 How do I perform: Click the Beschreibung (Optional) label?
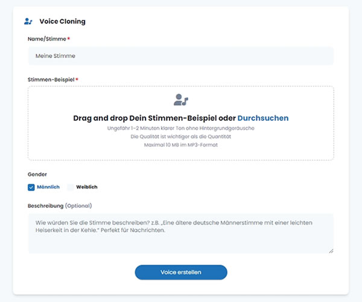60,205

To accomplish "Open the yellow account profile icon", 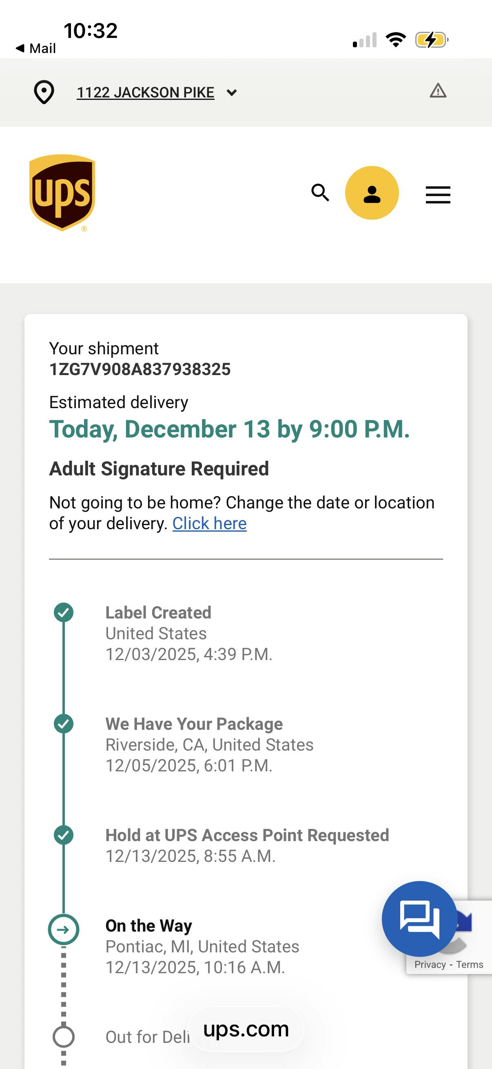I will [x=372, y=193].
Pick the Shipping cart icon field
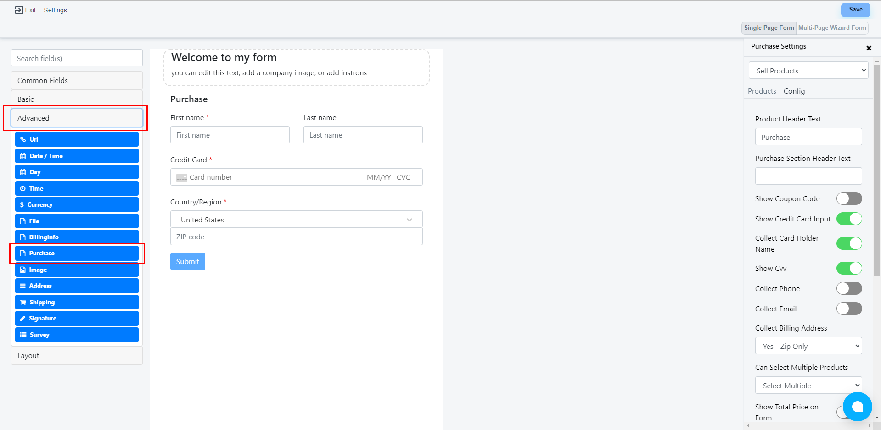This screenshot has height=430, width=881. (x=77, y=302)
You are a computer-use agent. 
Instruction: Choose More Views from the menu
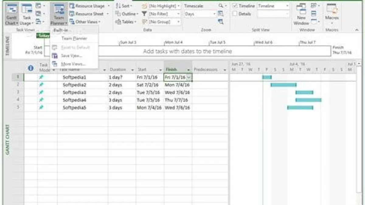(x=73, y=64)
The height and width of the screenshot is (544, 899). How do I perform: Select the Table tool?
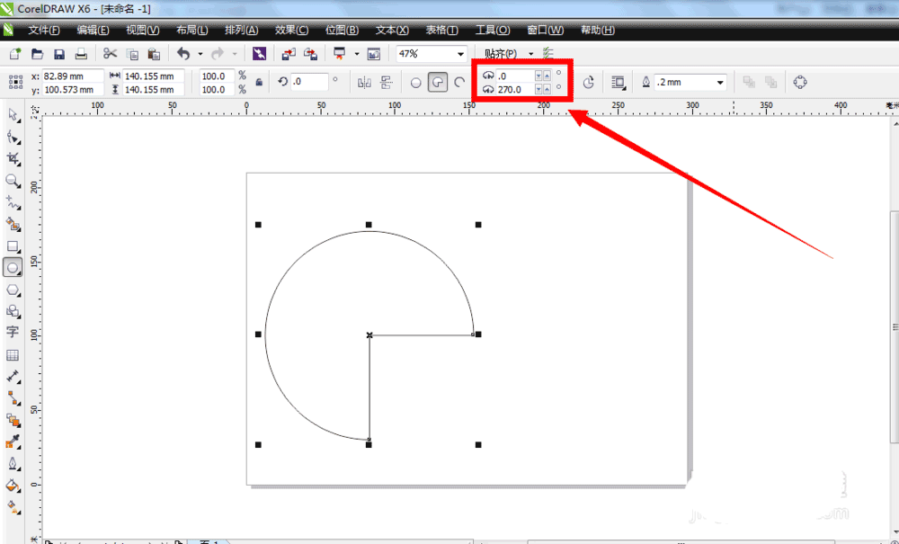pos(13,355)
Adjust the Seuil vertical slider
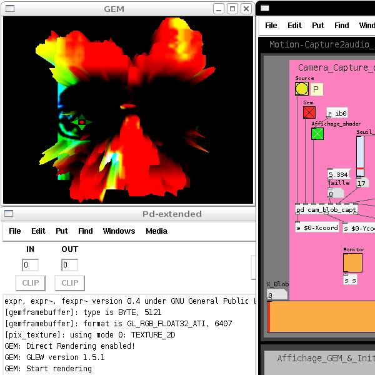This screenshot has width=375, height=375. click(360, 156)
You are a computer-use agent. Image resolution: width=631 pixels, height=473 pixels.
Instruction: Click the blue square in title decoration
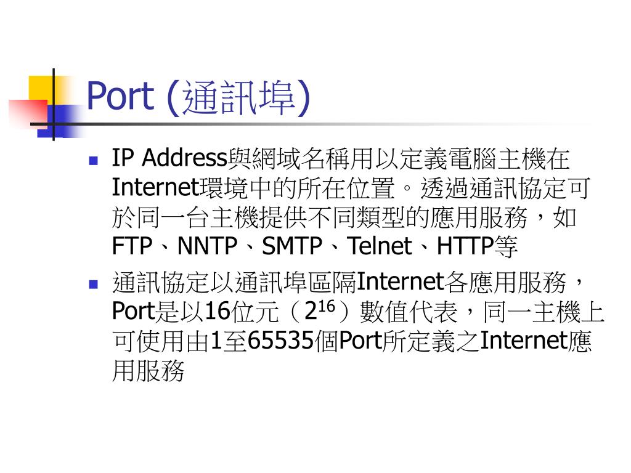click(60, 121)
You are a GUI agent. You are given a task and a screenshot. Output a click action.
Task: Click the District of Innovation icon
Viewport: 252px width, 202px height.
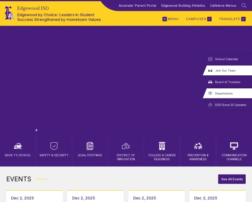click(126, 146)
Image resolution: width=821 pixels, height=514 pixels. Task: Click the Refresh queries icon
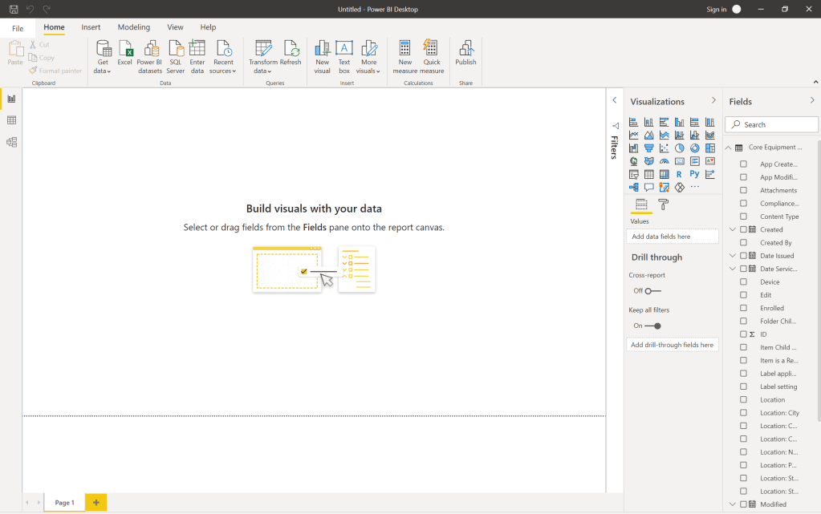tap(291, 49)
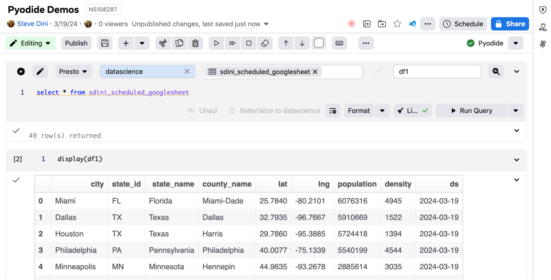Open the Run Query options dropdown arrow
551x280 pixels.
(516, 111)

====================

Each line above with the string "agent" in it should be located and copied.

You are a computer-use agent. 
You are a computer-use agent. Image resolution: width=631 pixels, height=473 pixels.
You are a GUI agent. You are given a task and a screenshot. Output a click action.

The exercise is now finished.